## start Supplied records

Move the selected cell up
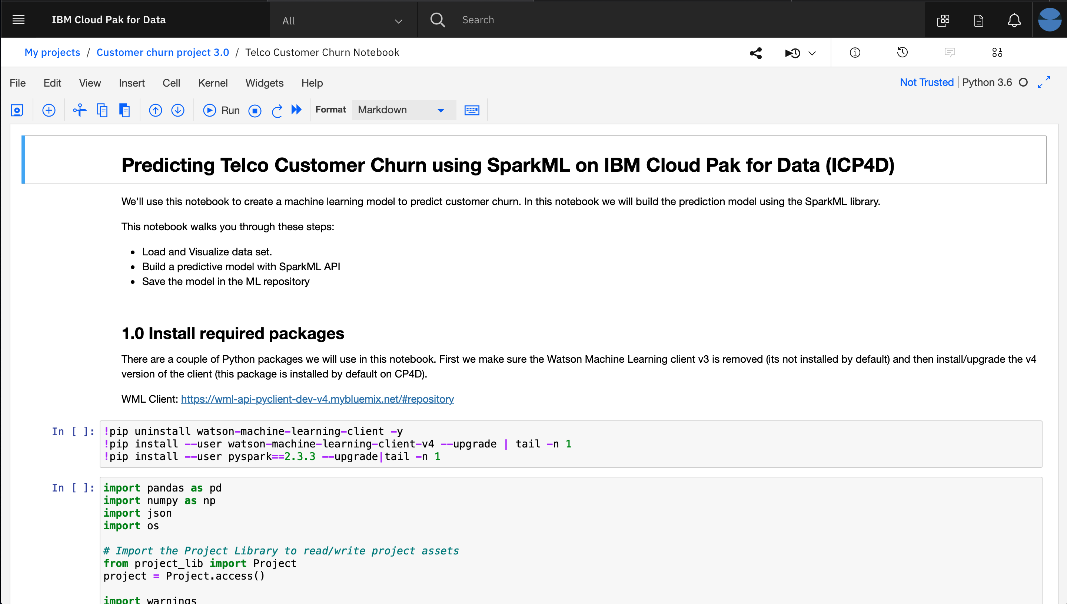This screenshot has height=604, width=1067. click(155, 110)
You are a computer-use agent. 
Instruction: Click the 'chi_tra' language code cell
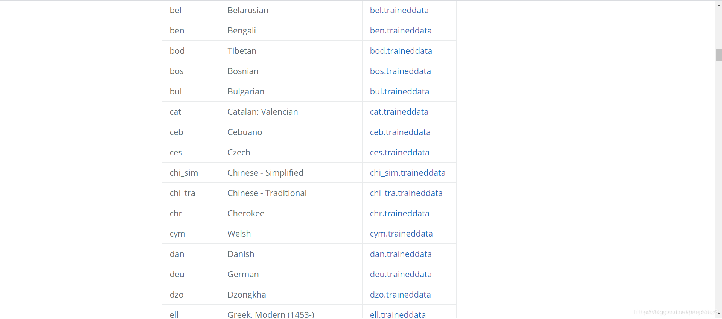click(x=182, y=193)
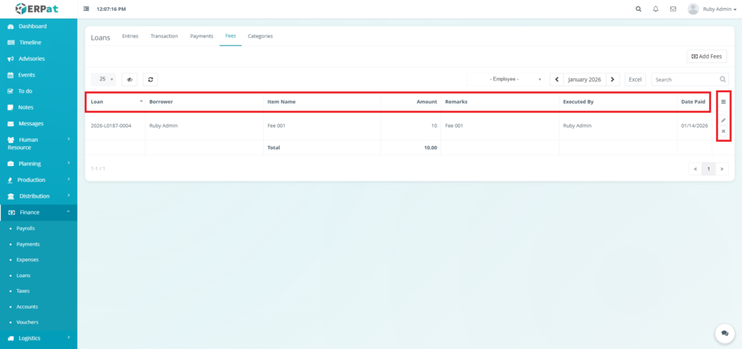This screenshot has height=349, width=742.
Task: Click into the Search input field
Action: (x=685, y=80)
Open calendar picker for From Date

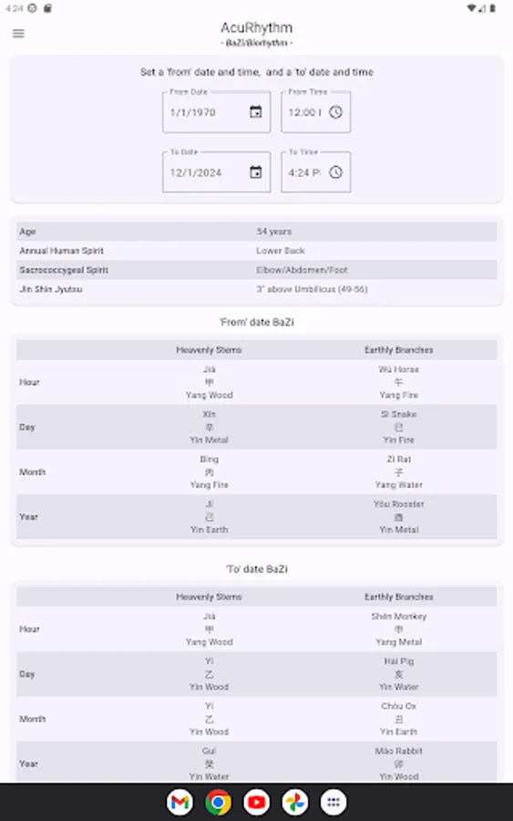pyautogui.click(x=255, y=112)
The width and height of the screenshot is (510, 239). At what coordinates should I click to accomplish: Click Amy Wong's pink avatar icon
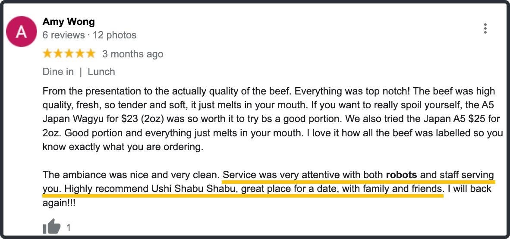(x=21, y=31)
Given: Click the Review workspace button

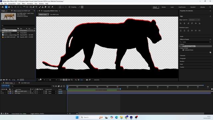Looking at the screenshot, I should [x=164, y=7].
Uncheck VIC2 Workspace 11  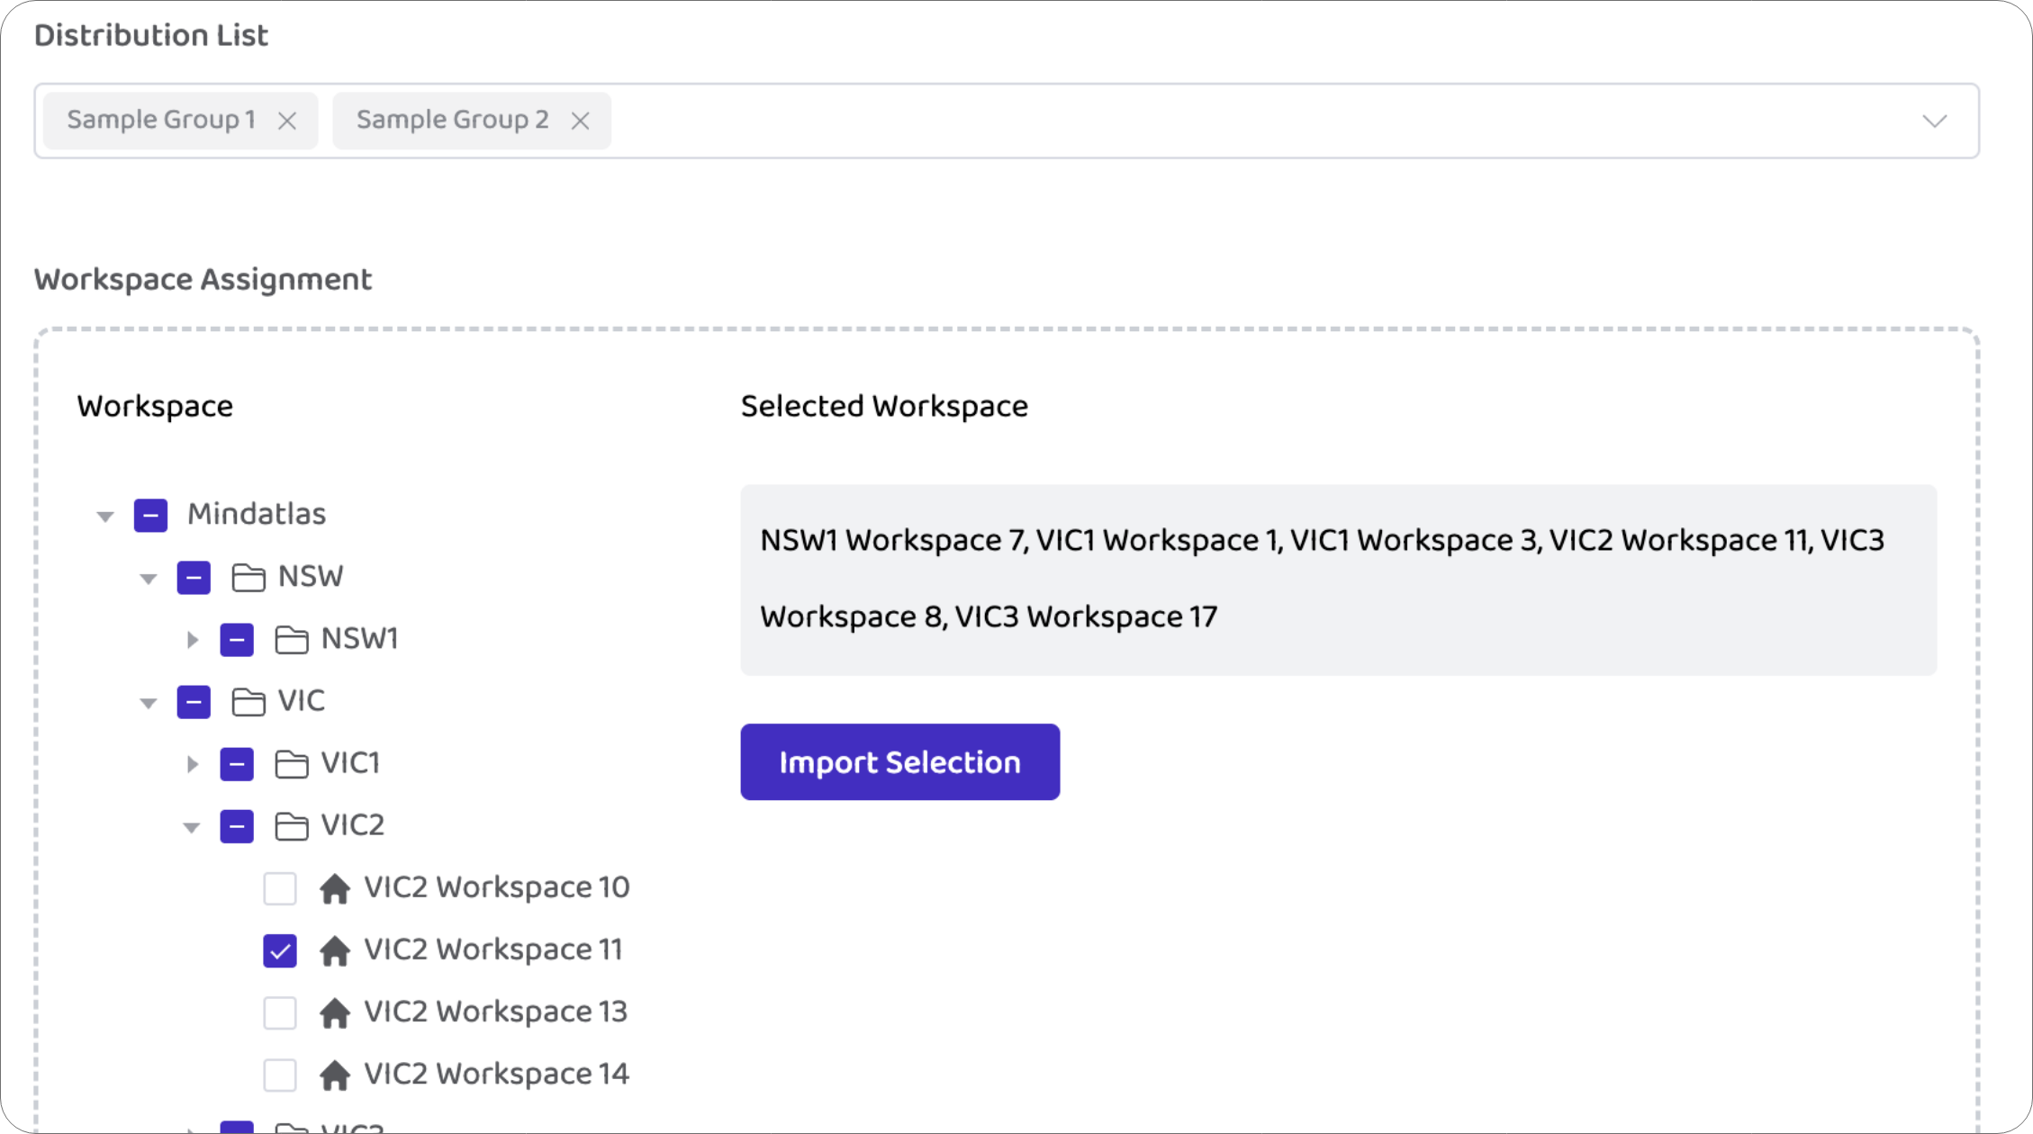[280, 950]
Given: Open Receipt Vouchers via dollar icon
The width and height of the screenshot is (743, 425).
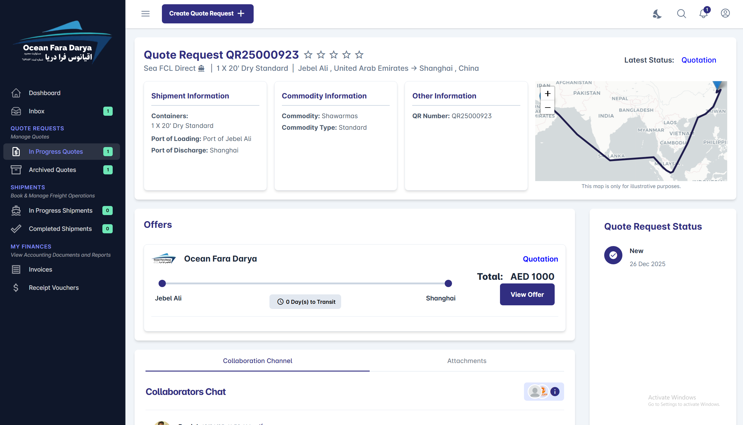Looking at the screenshot, I should pyautogui.click(x=16, y=287).
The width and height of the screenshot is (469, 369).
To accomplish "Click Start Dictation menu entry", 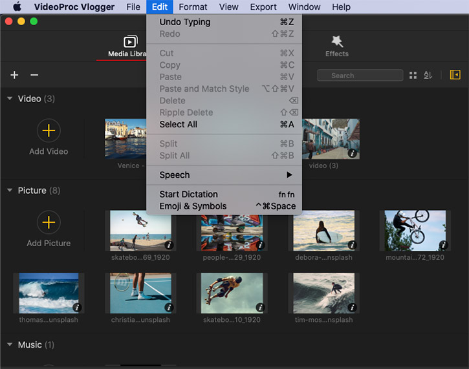I will pos(188,194).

## end Supplied records

What you are asked to do :: Update the material from its start through the line containing "pyautogui.click(x=255, y=112)", inclusive, by swapping "calendar picker" for "date selector" and keeping everything else the same. Leave the pictures out of your answer.

Task result ::
Move the selected cell up
This screenshot has height=604, width=1067. click(155, 110)
You are a computer-use agent. 
Instruction: Click the 'chi_tra' language code cell
click(x=182, y=193)
This screenshot has height=349, width=742.
Task: Click into the Search input field
Action: (x=685, y=80)
Open date selector for From Date

pyautogui.click(x=255, y=112)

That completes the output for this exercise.